Она не могла ответить. Его язык скользил меж ее пальцев у их основания медленно и лениво. Подобное прикосновение было слишком сексуальным, чтобы можно было его разрешить, но в то же время она испытывала слишком большое блаженство, чтобы остановить его. Он прикрыл свой рот ее ладонью и поднял на нее глаза.

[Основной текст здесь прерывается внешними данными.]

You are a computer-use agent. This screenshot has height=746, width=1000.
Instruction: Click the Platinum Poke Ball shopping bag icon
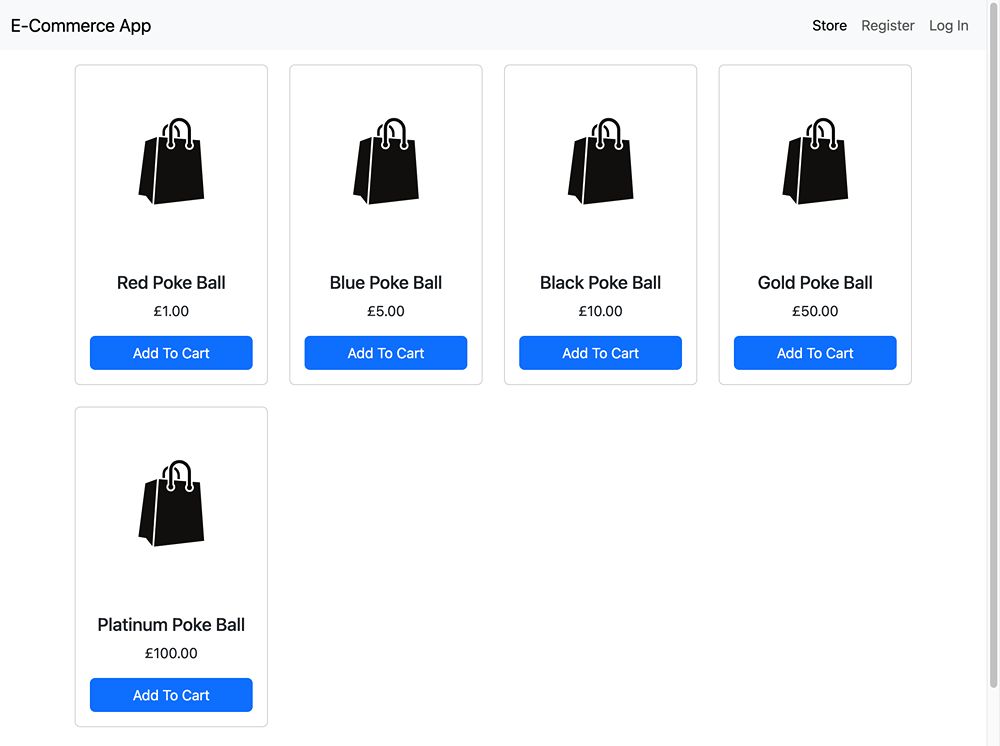(x=171, y=504)
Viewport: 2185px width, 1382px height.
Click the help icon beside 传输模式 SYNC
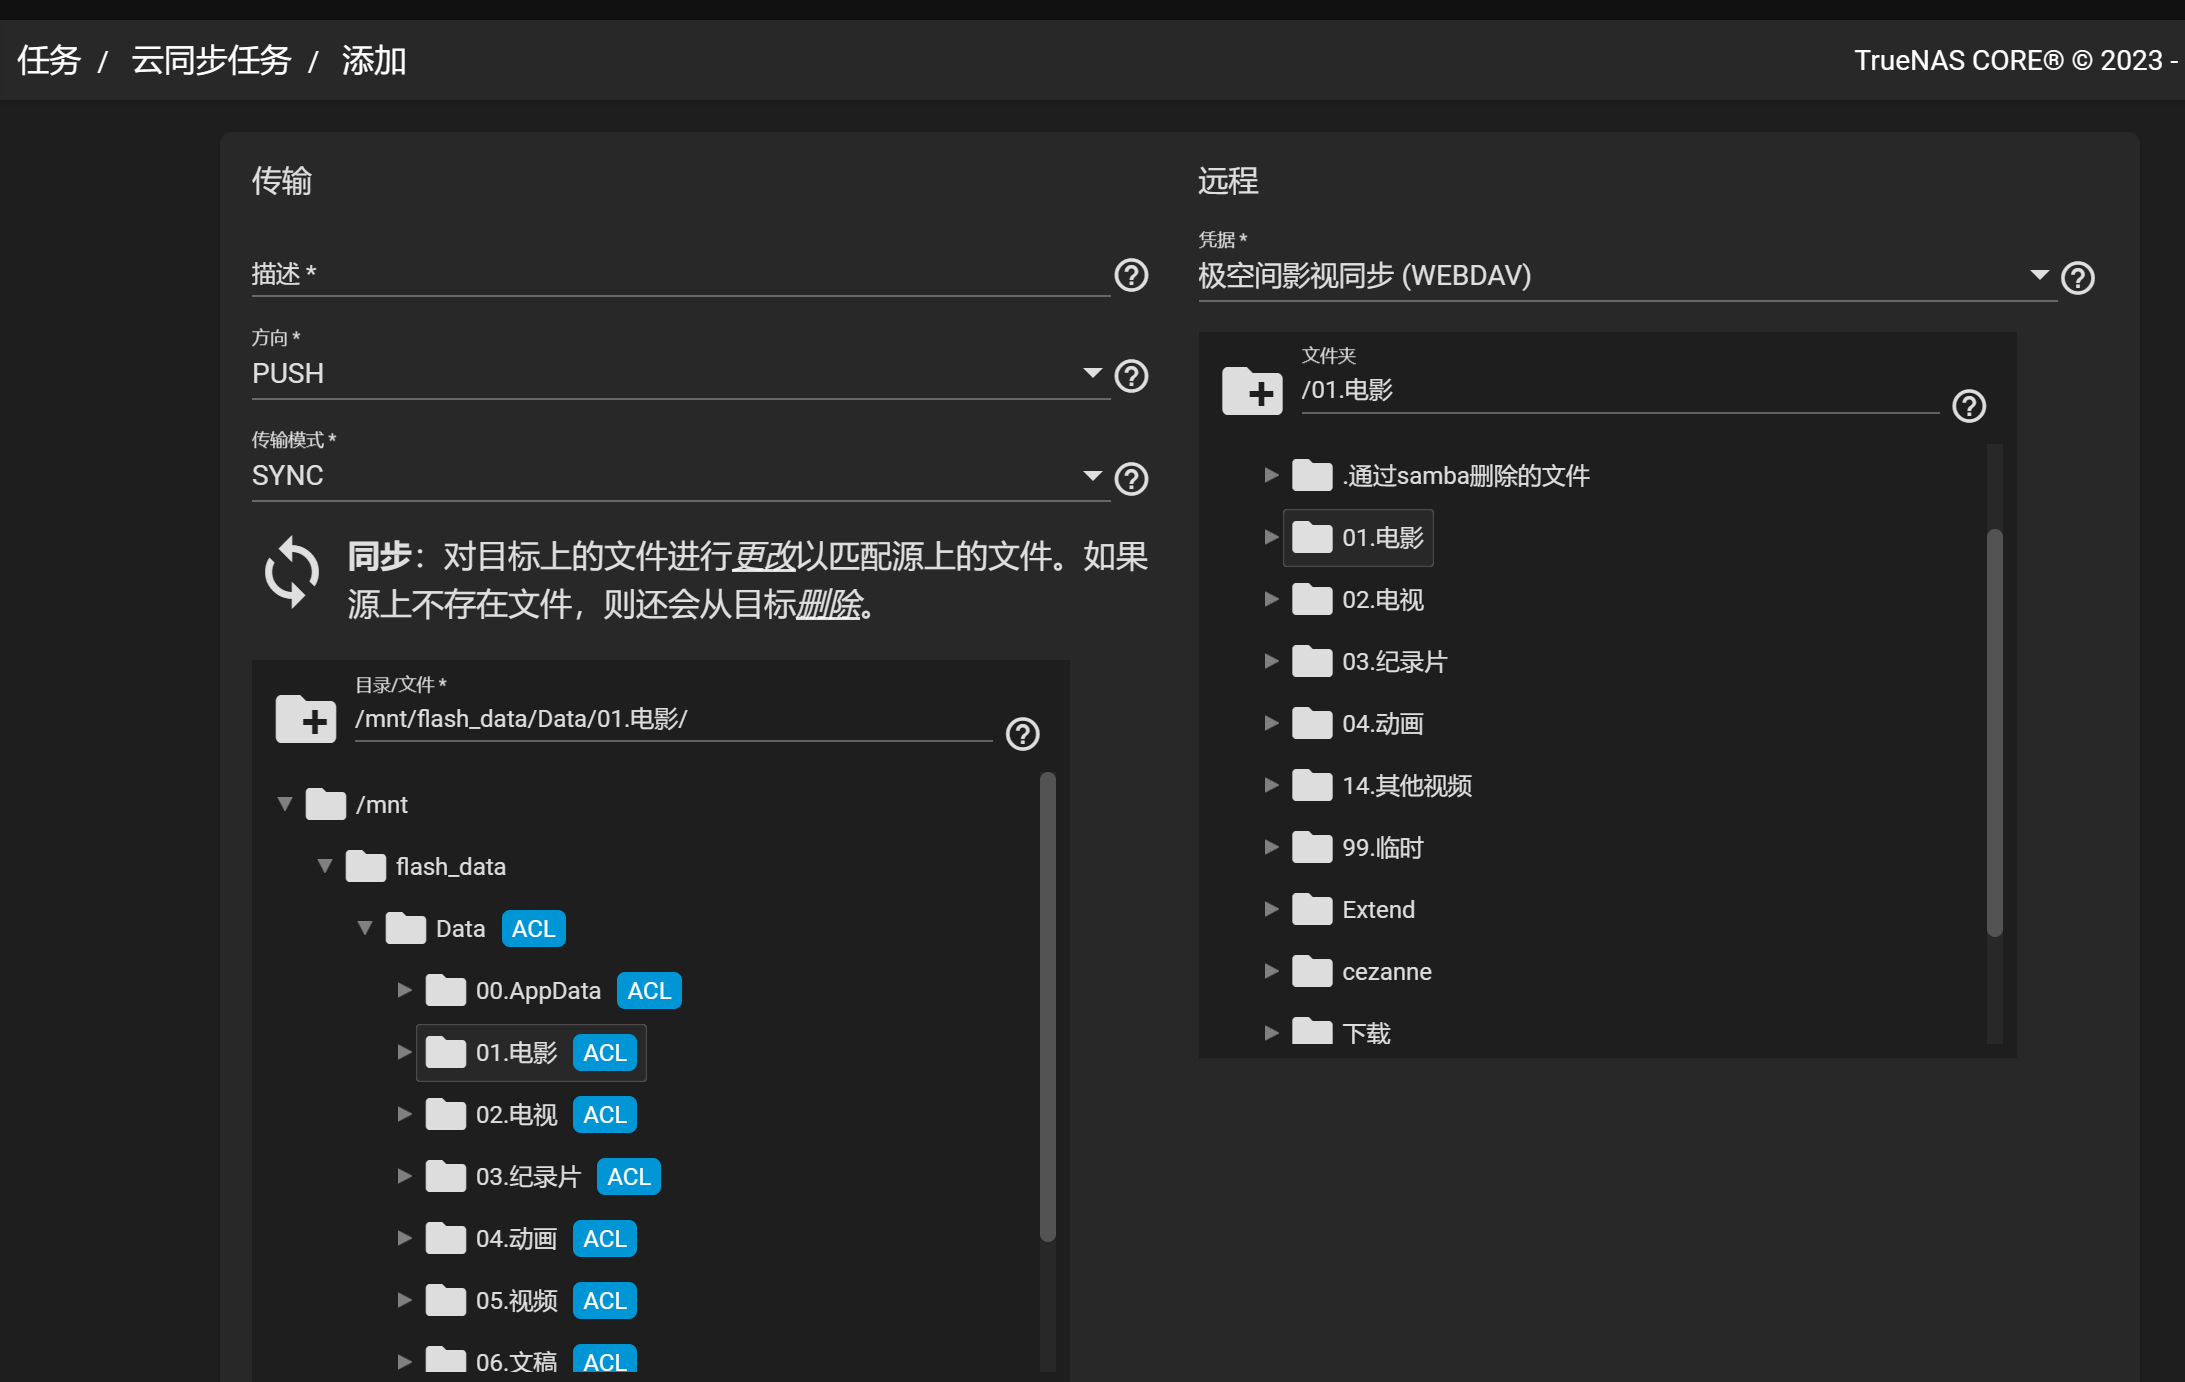coord(1131,479)
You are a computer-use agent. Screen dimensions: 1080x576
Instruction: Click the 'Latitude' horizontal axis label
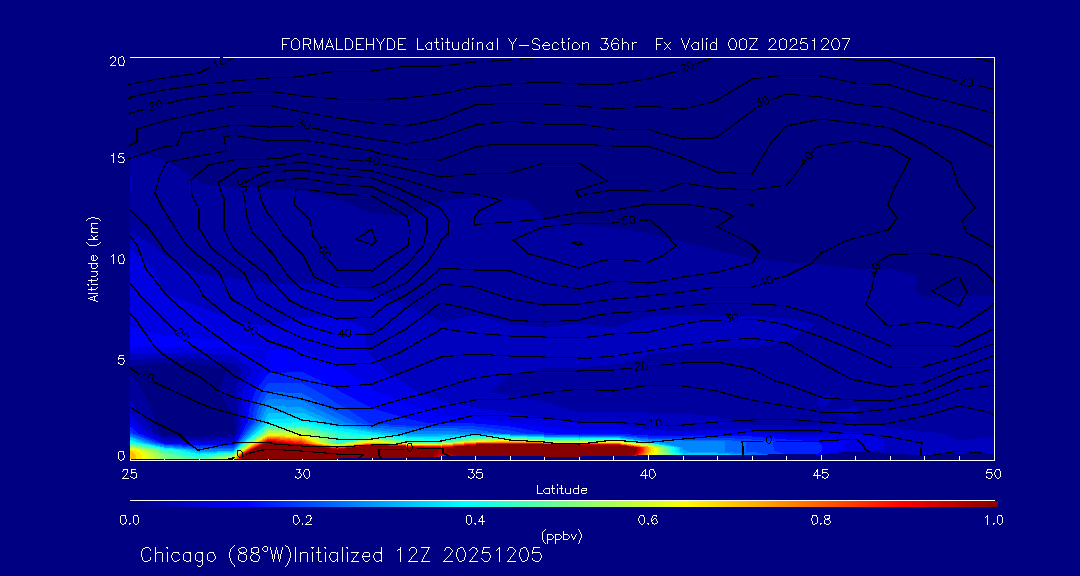tap(561, 489)
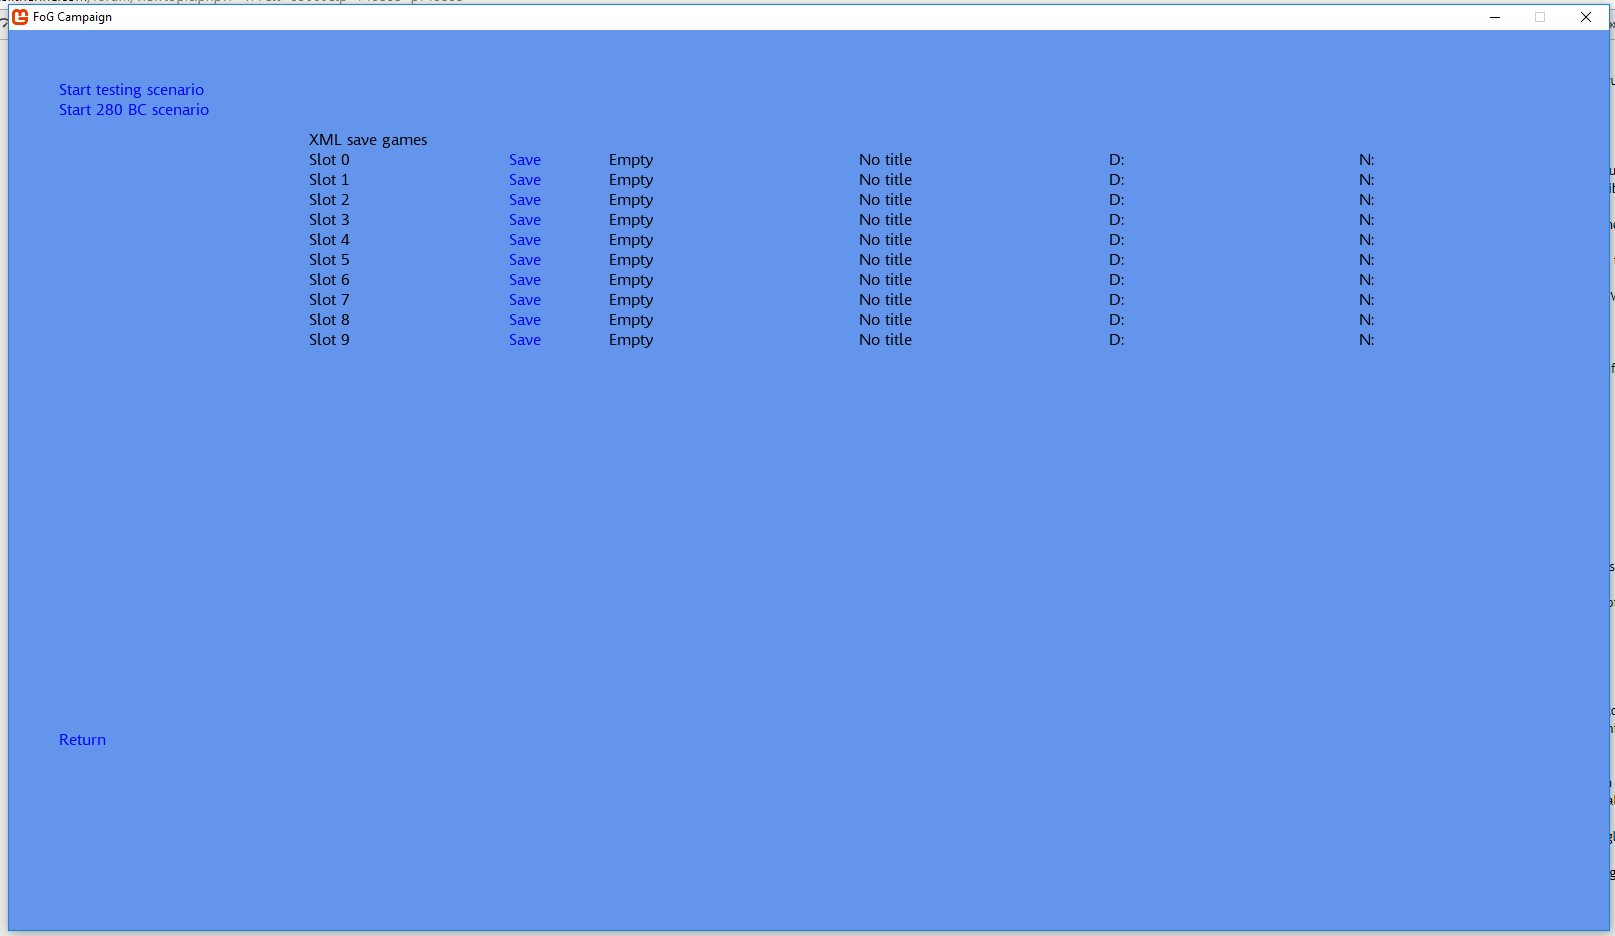The width and height of the screenshot is (1615, 936).
Task: Save game to Slot 5
Action: [524, 260]
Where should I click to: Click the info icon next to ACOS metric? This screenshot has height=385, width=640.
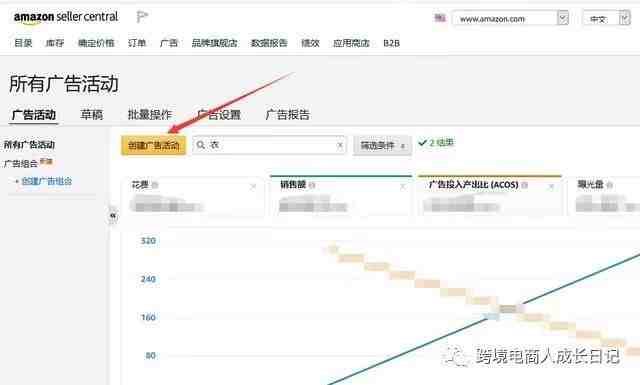tap(525, 185)
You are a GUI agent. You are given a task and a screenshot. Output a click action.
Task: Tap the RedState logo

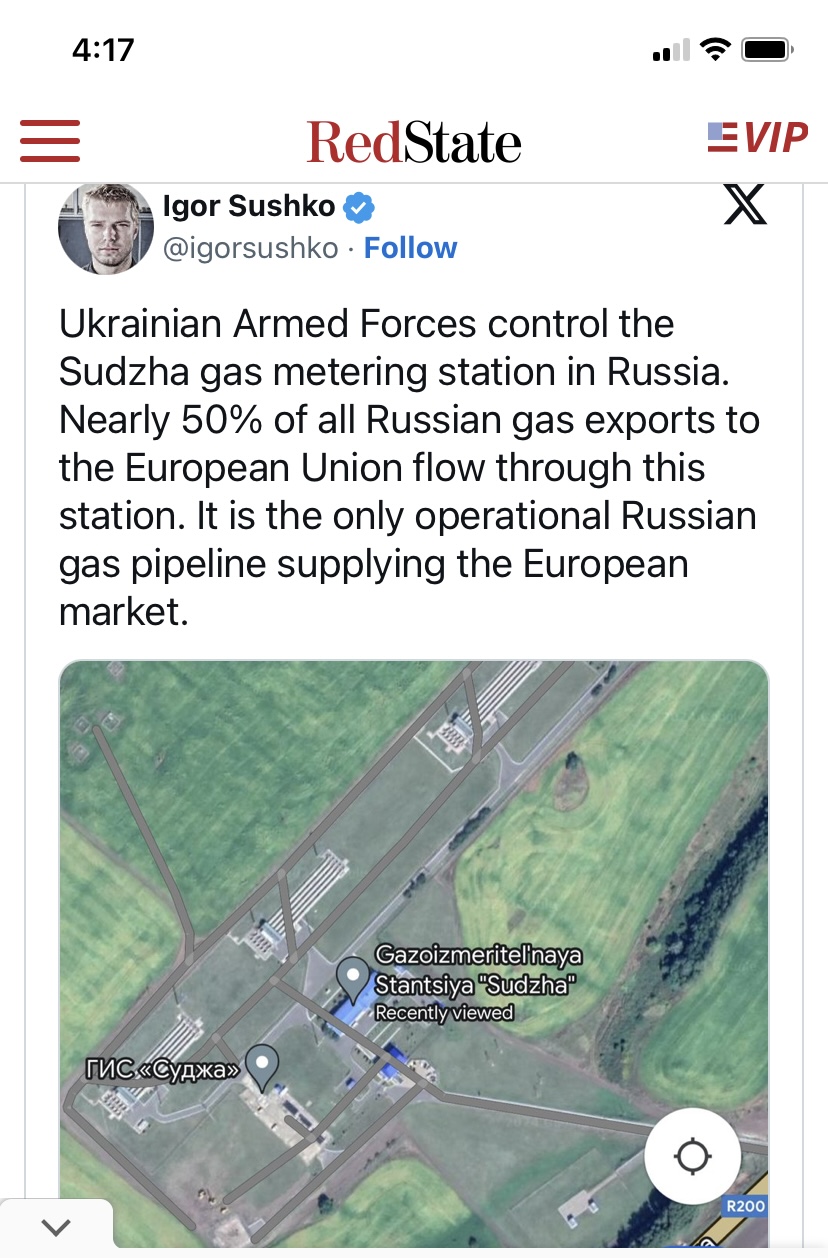[x=413, y=142]
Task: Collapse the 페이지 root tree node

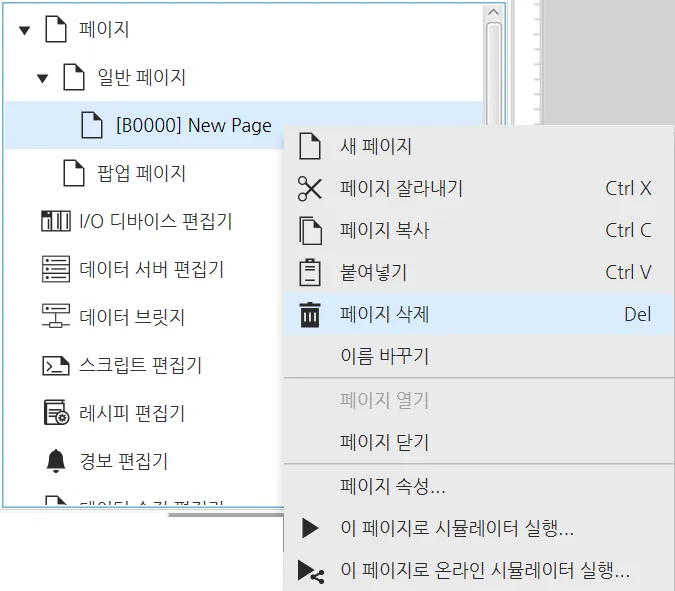Action: click(25, 30)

Воздух в столь маленьком огороженном пространстве насквозь пропитался неудовлетворенной страстью. Их дыхание влажной пеленой покрыло холодные окна машины. Каждый звук, казалось, звучал громче в наступившей тишине. Когда Дакс придвинулся к ней, показалось, будто его одежда шелестит, словно листья на осеннем ветру. Каждый взгляд проникал в самую душу. Ему казалось, будто он может сосчитать ресницы на ее нижнем веке. Уголок ее рта слегка подрагивал при каждом вздохе. Этот рот был прекрасен, и он предъявил на него свои права сразу же, как только увидел его.
Кили не помнила, чтобы чувствовала себя когда-нибудь столь беспомощной, в действительности даже знала, что никогда в жизни не испытывала ничего подобного. Она словно парила в невесомости, и вместе с тем какое-то тяжелое давление заставляло нижнюю часть ее тела испытывать сильное, до боли, желание. Ей казалось, будто она наполняется силой, никогда доселе не испытанной, но одновременно мускулы ее как бы превращались в жидкость. Все ее тело горело и трепетало жизнью, и вместе с тем она ощущала, что это страстное желание напоминало смерть.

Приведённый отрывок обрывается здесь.